USA, Inc. v. Hetman, No. 20-10031, 2021 WL 6285280 (E.D. Mich. Dec. 14, 2021)
(dismissing case as a sanction for discovery abuses); PepsiCo v. Cent. Inv. Corp.,
Inc., 216 F.R.D. 418 (S.D. Oh. 2002) (ordering payment of fees and expenses as a
sanction for discovery abuses); Fharmacy Records v. Nassar, 379 Fed. App’x 522
(6th Cir. 2010) (affirming district court’s resolution of discovery dispute arising
from abusive discovery practices). Moreover, considering that the Court would be
able to effectively and timely handle discovery issues that could arise in this case,
appointment of a special master under these circumstances would likely create
unreasonable expense and delay. See In re United States, 816 F.2d 1083, 1089 (6th
Cir. 1987) (appointment of a special master “must be considered in the light of the
‘unbelievably long’ delay and increased expense to which the litigants will be
subjected.”) (quoting C. WRIGHT, LAW OF FEDERAL COURTS 656 (4th ed. 1983)).
Therefore, Plaintiff’s reason for appointing a master does not provide a valid basis
to do so under Rule 53(a)(1)(C).
Plaintiff also requests the Court to order Defendant to produce for deposition
any individuals with knowledge relevant to FMLA violations and allegations of
document fraud, alteration, and destruction. ECF No. 66, PageID.1427.2 However,
the Court generally does not get involved in the discovery process in this manner
unless the other side has been failing to respond to discovery requests to some extent
and there has been a motion to compel. Although Plaintiff has alleged various
2
Discovery ended on September 24, 2024. See ECF No. 60. However, Plaintiff
currently has a motion pending to extend the discovery period. ECF No. 68.

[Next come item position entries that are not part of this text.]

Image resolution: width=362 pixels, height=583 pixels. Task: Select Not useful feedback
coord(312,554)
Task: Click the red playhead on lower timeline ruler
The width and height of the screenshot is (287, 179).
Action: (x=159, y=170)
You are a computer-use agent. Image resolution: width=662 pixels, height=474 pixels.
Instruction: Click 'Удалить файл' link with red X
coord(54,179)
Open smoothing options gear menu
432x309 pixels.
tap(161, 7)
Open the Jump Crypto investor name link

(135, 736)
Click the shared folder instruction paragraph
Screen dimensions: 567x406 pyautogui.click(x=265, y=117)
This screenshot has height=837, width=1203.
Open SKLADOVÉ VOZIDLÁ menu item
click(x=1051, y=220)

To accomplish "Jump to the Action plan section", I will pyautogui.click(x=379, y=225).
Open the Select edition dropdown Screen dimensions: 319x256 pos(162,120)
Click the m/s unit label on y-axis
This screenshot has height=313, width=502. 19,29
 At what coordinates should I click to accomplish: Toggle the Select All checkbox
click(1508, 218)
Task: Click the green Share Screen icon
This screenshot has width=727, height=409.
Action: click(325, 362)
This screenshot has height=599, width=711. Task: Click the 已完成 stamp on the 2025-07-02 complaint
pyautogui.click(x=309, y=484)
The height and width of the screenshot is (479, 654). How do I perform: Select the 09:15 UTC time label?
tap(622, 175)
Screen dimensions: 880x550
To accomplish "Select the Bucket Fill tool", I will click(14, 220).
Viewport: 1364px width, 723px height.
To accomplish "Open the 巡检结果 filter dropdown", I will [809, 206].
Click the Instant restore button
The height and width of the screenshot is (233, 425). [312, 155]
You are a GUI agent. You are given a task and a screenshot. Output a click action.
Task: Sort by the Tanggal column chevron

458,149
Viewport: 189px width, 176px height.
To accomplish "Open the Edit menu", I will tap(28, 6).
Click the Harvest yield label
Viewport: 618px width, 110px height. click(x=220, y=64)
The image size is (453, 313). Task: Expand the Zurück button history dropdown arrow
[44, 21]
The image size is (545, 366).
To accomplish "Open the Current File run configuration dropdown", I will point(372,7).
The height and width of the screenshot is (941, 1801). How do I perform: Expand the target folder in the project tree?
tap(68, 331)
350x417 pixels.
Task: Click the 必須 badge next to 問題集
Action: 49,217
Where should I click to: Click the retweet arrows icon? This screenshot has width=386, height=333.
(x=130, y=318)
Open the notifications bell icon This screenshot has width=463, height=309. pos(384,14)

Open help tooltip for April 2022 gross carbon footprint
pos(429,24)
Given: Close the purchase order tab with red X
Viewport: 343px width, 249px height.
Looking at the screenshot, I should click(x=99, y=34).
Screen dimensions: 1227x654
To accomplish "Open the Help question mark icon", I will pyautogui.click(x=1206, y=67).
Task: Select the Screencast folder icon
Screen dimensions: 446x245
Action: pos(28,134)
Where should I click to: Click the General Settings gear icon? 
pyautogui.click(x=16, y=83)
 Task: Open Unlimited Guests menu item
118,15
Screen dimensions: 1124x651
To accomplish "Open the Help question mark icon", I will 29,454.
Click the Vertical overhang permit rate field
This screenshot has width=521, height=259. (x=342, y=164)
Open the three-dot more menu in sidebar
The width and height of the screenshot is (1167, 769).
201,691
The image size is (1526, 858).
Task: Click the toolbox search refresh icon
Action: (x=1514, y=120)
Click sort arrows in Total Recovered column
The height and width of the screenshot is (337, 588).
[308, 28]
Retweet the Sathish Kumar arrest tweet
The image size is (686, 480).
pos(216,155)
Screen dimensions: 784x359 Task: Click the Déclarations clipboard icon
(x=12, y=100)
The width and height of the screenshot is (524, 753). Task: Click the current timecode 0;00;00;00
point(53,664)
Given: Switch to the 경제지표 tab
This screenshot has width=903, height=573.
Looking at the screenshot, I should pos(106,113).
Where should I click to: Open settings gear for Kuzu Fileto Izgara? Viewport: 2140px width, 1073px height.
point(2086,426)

Plaintiff indicated in his motion that Defendant would oppose any extension. Id. at
PageID.1432. As such, the Court is awaiting Defendant’s responsive brief on that
matter before ruling on it.
discovery abuses, including fraud and alteration or destruction of documents, the
Court has already addressed these issues in denying Plaintiff’s motion for sanctions.
See ECF No. 59. Furthermore, Plaintiff’s allegation that Defendant sought to
obstruct discovery by filing a motion for protective order is unfounded. See ECF No.
54 (granting Defendant’s motion for protective order). In all, there is no evidence
that Defendant has not responded to the discovery requests that it was required to
respond to. See ECF No. 51, PageID.1314 (discussing Defendant’s responses to
Thomas’s discovery requests). Thus, Plaintiff must utilize traditional discovery
tools to find out whom he needs to depose and must notice the depositions on
Defendant. See Fed. R. Civ. P. 30(b).
C. Resources
In Plaintiff’s Motion for Court Assistance in conducting depositions, he
requests the provision of guidance and resources for conducting depositions
effectively. ECF No. 66, PageID.1427. The Court recommends that Plaintiff visit
the Eastern District of Michigan’s pro se webpage and look through the resources
offered
there.
See
www.mied.uscourts.gov/index.cfm?pageFunction=proSe.
Particularly, the Court recommends contacting the University of Detroit Mercy Law
School’s Federal Pro Se Legal Assistance Clinic which is located in the Courthouse.
The Clinic’s hours are Monday, Wednesday, and Friday from 1:00 pm to 5:00 pm.
Plaintiff is advised to call (313) 234-2690 or email proseclinic@udmercy.edu to
make an appointment. In addition, the Court’s pro se webpage contains a list of free
legal clinics for indigent individuals that Plaintiff may contact to seek potential
representation.
The Court also advises Plaintiff that he must familiarize himself with the
Court’s local rules and the Federal Rules of Civil Procedure. Indeed, familiarizing
himself with these rules will help him understand the steps he must take to obtain
the depositions he seeks from Defendant, along with giving him a better
understanding of the litigation process ahead of him.
IV.
CONCLUSION
Accordingly, Plaintiff’s Motion to Appoint Counsel and Motion for Court
Assistance in Conducting Depositions are DENIED.
IT IS SO ORDERED.
Dated: September 26, 2024
/s/Gershwin A. Drain
GERSHWIN A. DRAIN
United States District Judge
CERTIFICATE OF SERVICE
Copies of this Order were served upon attorneys of record on
September 26, 2024, by electronic and/or ordinary mail.